** start Document extract **

Re: How to convert List to flink DataSet

Fabian Hueske Wed, 10 Feb 2016 09:34:37 -0800

I would try to do the outlier compuation with the DataSet API instead of
fetching the results to the client with collect().
If you do that, you can directly use writeAsCsv because the result is still
a DataSet.


What you have to do, is to translate your findOutliers method into DataSet
API code.

Best, Fabian

2016-02-10 18:29 GMT+01:00 subash basnet <yasub...@gmail.com>:

> Hello Fabian,
>
> As written before code:
>
>
>
> *DataSet<Tuple3> fElements =
> env.fromCollection(findOutliers(clusteredPoints,
> finalCentroids));fElements.writeAsCsv(outputPath, "\n", "
> ");env.execute("KMeans Example");*
> I am very new to flink so not so clear about what you suggested, by
> option(1) you meant that I write my own FileWriter here rather than using
> *writeAsCsv()* method. And option(2) I couldn't understand where to
> compute the outlier. I would want to use the *writeAsCsv() *method but
> currently it doesn't perform the write operation and unable to understand
> why.
>
> An interesting thing I found is, when I run the *outlierDetection* class
> from eclipse a single file *result* gets written within the kmeans
> folder, whereas in case of default *KMeans* class it writes a result
> folder within the kmeans folder and the files with points are written
> inside the result folder.
> I give the necessary path in the arguments while running.
> Eg: file:///home/softwares/flink-0.10.0/kmeans/points
> file:///home/softwares/flink-0.10.0/kmeans/centers
> file:///home/softwares/flink-0.10.0/kmeans/result 10
>
> Now, after I create the runnable jar file for KMeans and outlierDetection
> class,  when I upload it to *flink web submission client *it works fine
> for *KMeans.jar*, the folder and files get created. But incase of
> *outlierDetection.jar* no file or folder get's written inside kmeans.

** end Document extract **
** start Dataset records **

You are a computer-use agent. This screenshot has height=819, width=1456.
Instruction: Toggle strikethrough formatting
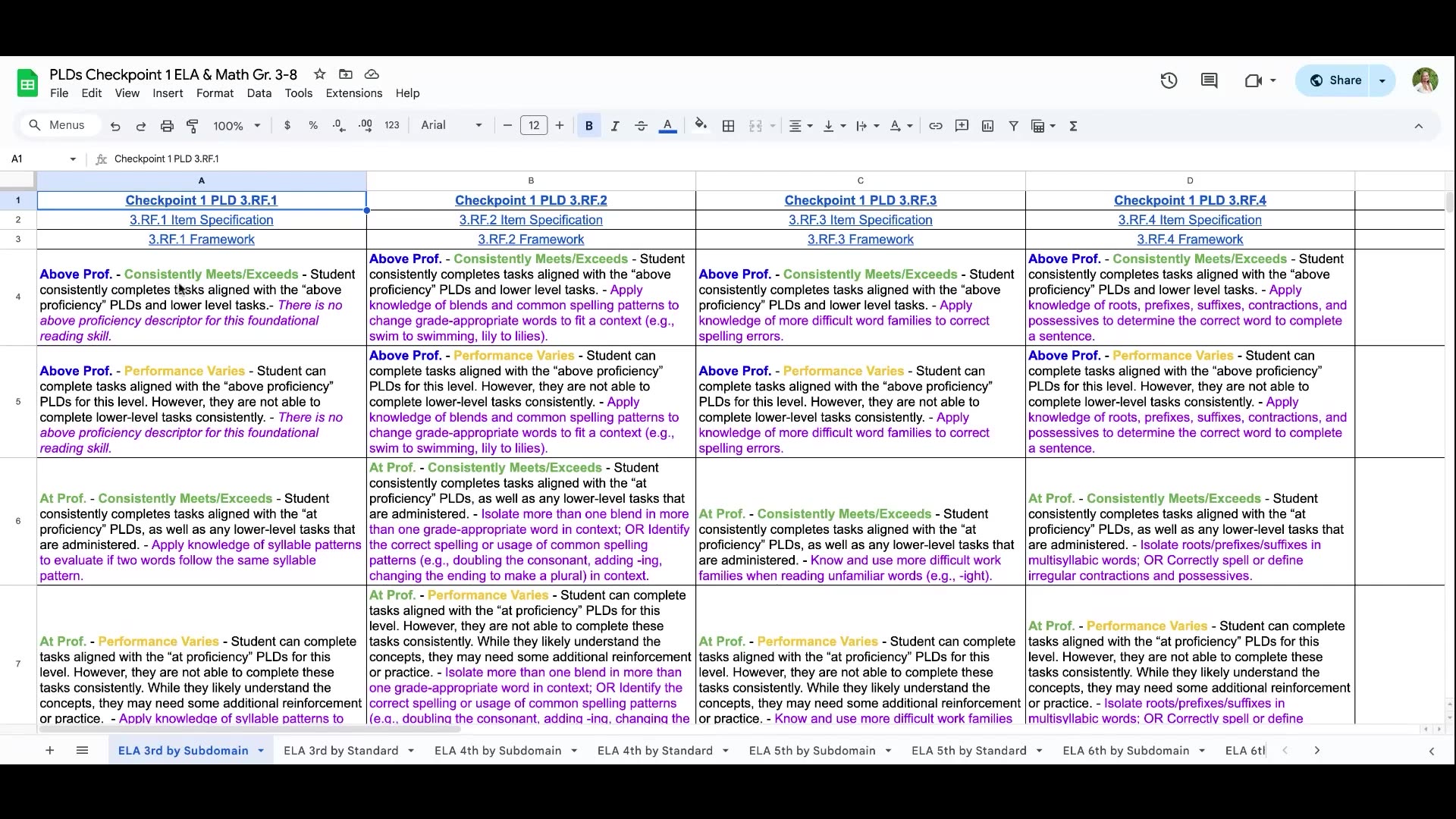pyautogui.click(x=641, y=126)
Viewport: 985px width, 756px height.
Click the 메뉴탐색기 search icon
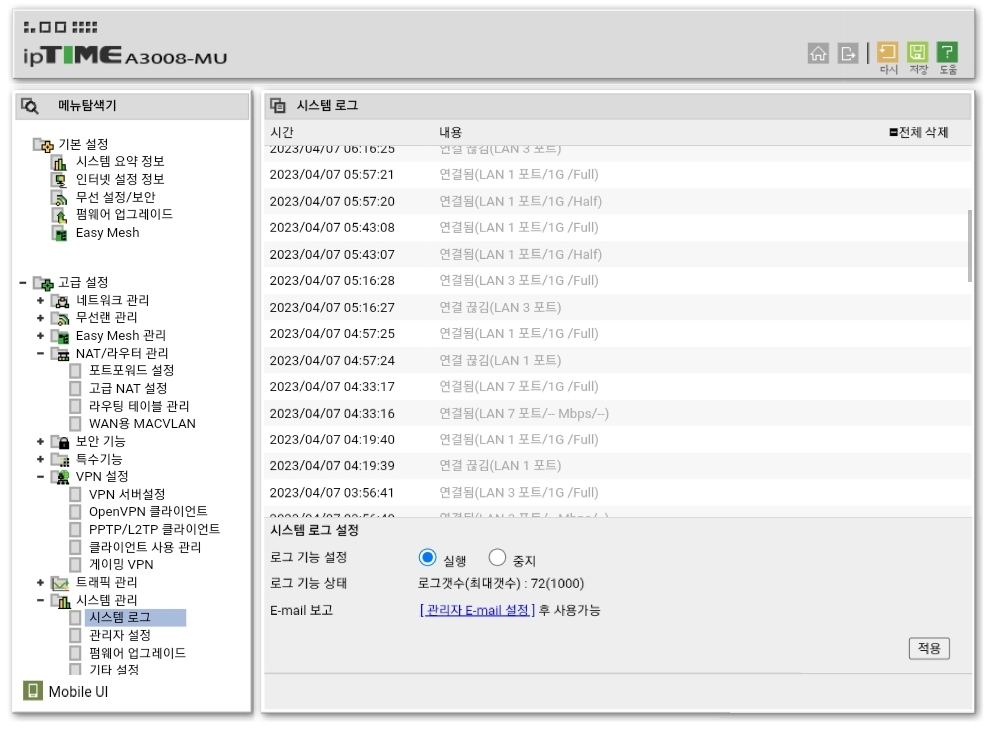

** end Dataset records **

■ Problem requirements ■
Carry on the Flink mailing-list thread about converting a List to a DataSet, starting right after its final sentence.

■ Response below ■
>
> How is it that outlier class is able to write file via eclipse but outlier
> jar not able to write via flink web submission client.
>
>
> Best Regards,
> Subash Basnet
>
> On Wed, Feb 10, 2016 at 1:58 PM, Fabian Hueske <fhue...@gmail.com> wrote:
>
>> Hi Subash,
>>
>> I would not fetch the data to the client, do the computation there, and
>> send it back, just for the purpose of writing it to a file.
>>
>> Either 1) pull the results to the client and write the file from there or
>> 2) compute the outliers in the cluster.
>> I did not study your code completely, but the two nested loops and the
>> condition are a join for example.
>>
>> I would go for option 2, if possible.
>>
>> Best, Fabian
>>
>>
>> 2016-02-10 13:07 GMT+01:00 subash basnet <yasub...@gmail.com>:
>>
>>> Hello Fabian,
>>>
>>> I use the collect() method to get the elements locally and perform
>>> operations on that and return the result as a collection. The collection
>>> result is converted to the DataSet in the calling method.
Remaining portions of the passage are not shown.